▶ [Short problem]
Carry on the narrative about starting the Race Across South Africa by bicycle, picking up right after its final sentence.

▶ [Page text]

This has happened to me a few times in my life: A moment — on a bridge over the Colorado River, or a curb in front of my house in Salt Lake City, or the edge of a frozen lake in Alaska, or a trailhead in the Canadian Rockies — when I straddle my bicycle and realize that I really have no idea where this is going to take me for the next week or three or nine. I made some plans, I did some preparations, I studied some maps, but really ... I have no clue. It's a gut-sinking moment, a wide-eyed gaze across a bewildering horizon, when the scope into a vast unknown opens as wide as it's ever been. I feel that quiver in my lower spine, a weakness in my limbs, a gurgle in my throat that ignites an urge to sit down, to not venture any farther into an unfamiliar world where there is so little that I control. Every time, that's my gut reaction — don't move. Stay here. Crossing that threshold in a swirl of excitement and dread is like stepping out of a warm house into a blizzard — and it's one of my favorite moments in bike touring.
I looked toward Liehann, who was passing his camera to someone else for the round of obligatory pre-race photos. Ever other person in our starting group of four men and four women seemed to be nervously fidgeting with lights and gear. Over our heads was the bright red banner for Comrades Marathon, and I thought about the 18,000 runners that stood in this same spot just over a week earlier. "How weird would it be to start a race that you knew was going to end on the same day?" I wondered. Comrades simply follows a main highway on a marked course 56 miles to Durban. I'm not saying that makes it easy by any stretch of the imagination, but there was comfort in pondering something so straightforward.
Somebody called out "Go!" and the eight of us took off, following our pilot car — driven by race director David — as it guided us out of the one big city we would need to navigate in 1,500 miles. With a population of about 220,000, Pietermaritzburg is massive by any other standard we'd see. David worries about riders dealing with early morning taxis and other road hazards in the city, so he gives a neutral-start escort for the first six kilometers from town hall to the entrance of Bisley Nature Reserve. After he turned us loose at the gate, someone called out, "Okay, where do we go from here?" The group laughed. Pietermaritzburg is the one freebie you get in the Race Across South Africa. After that, you better have the mental capacity and daylight to pay a lot of attention to both maps and surroundings. Barring attention span and daylight, only luck and experience will help.

▶ [Listed entries]
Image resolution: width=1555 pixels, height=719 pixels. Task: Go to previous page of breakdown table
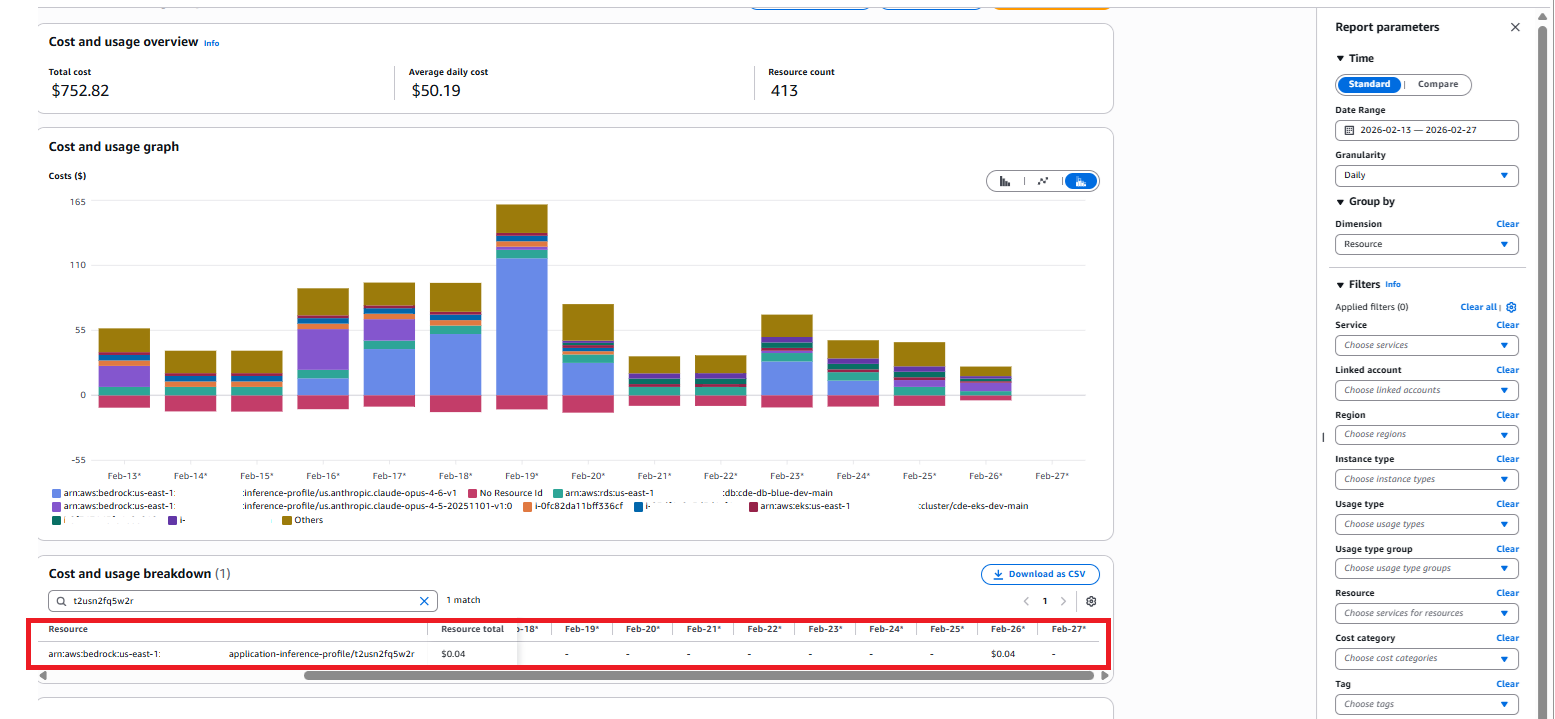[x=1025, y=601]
==
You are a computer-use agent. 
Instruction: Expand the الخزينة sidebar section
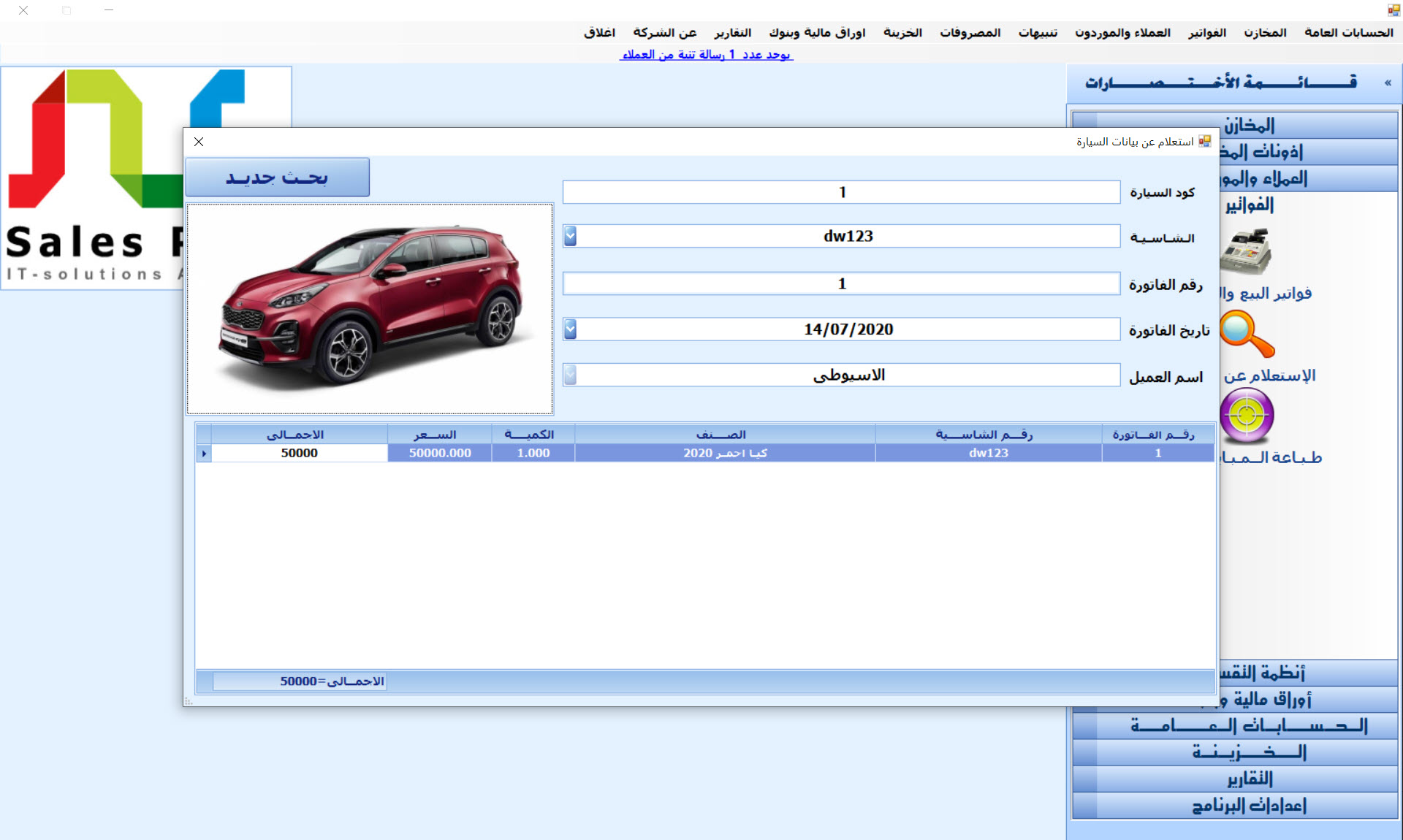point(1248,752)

▶ [Exercise output]
Liehann and I kept a slightly fast, somewhat nervous pace out of the city and into the mist-shrouded hills. The landscape was a rolling patchwork quilt of golden grass and tree farms — blocks of forest nestled amid the natural grasslands. I stopped at the first intersection to consult the map, and realized Liehann was no longer behind me. Several minutes later, he still wasn't there. "Did we already get lost in the first six kilometers of the Freedom Challenge?" I wondered. "That doesn't bode well." I pedaled back up the hill and found him hunched over his bike, giving off frustrated grunts as he tried to remove a pin in his chain. A broken chain at kilometer six — as it turned out, this would be a harbinger for poor Liehann's curse of mechanicals throughout the race.
The rest of the morning passed without incident. Weather remained misty and cool, and the others in our group commented on the fact I was still wearing shorts and short-fingered gloves. "I'm from Alaska," I'd often reply. "Well, not really." But that and the fact this race is tracked on Twitter, where my handle is "AlaskaJill," gave me a reputation for being impervious to cold. That was far from the case — and at times even I was shocked at the depth of cold in this supposedly subtropical region — but cool temperatures were certainly one of the more easily manageable challenges in the Race Across South Africa, for me at least. We climbed over a divide to Minerva Tractor Museum for hot soup. The tractor museum has all manner of old vehicles and even a jet engine on display in the most unlikely location. We climbed overgrown track near powerlines to get there, but even the main route that we took out of the museum is a steep and rugged dirt road descending into another nowhereland. Lunch on the first day was the place where I started to grasp the reality that we were probably going to spend the entire race far away from anything.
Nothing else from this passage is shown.